Task item
Report how many lines below contain the word "agent". Write only that number.

Material for the task
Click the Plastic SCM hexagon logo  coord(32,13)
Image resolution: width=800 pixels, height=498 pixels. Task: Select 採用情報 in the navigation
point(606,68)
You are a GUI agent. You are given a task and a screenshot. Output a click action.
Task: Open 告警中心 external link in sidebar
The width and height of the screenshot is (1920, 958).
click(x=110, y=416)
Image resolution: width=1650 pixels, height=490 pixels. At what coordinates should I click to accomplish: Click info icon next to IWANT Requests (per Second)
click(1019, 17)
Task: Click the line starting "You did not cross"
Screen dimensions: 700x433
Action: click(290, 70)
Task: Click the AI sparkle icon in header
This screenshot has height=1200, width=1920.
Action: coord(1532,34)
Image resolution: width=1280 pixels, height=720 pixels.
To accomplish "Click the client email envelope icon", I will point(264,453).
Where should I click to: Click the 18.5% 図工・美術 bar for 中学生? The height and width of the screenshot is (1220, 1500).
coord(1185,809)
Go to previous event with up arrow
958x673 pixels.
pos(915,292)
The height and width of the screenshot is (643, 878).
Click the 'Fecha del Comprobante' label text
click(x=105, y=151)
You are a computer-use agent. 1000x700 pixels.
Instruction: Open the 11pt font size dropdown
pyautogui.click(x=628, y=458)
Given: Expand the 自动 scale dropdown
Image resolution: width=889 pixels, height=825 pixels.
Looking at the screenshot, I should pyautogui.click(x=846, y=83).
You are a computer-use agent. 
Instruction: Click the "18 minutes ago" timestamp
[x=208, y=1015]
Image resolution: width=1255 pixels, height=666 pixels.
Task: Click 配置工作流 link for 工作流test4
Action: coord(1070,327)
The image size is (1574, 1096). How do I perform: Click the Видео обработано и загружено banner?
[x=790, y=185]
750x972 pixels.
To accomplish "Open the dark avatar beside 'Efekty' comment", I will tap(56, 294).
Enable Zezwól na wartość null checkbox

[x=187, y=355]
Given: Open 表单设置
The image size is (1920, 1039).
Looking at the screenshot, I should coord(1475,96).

Answer to this exercise
3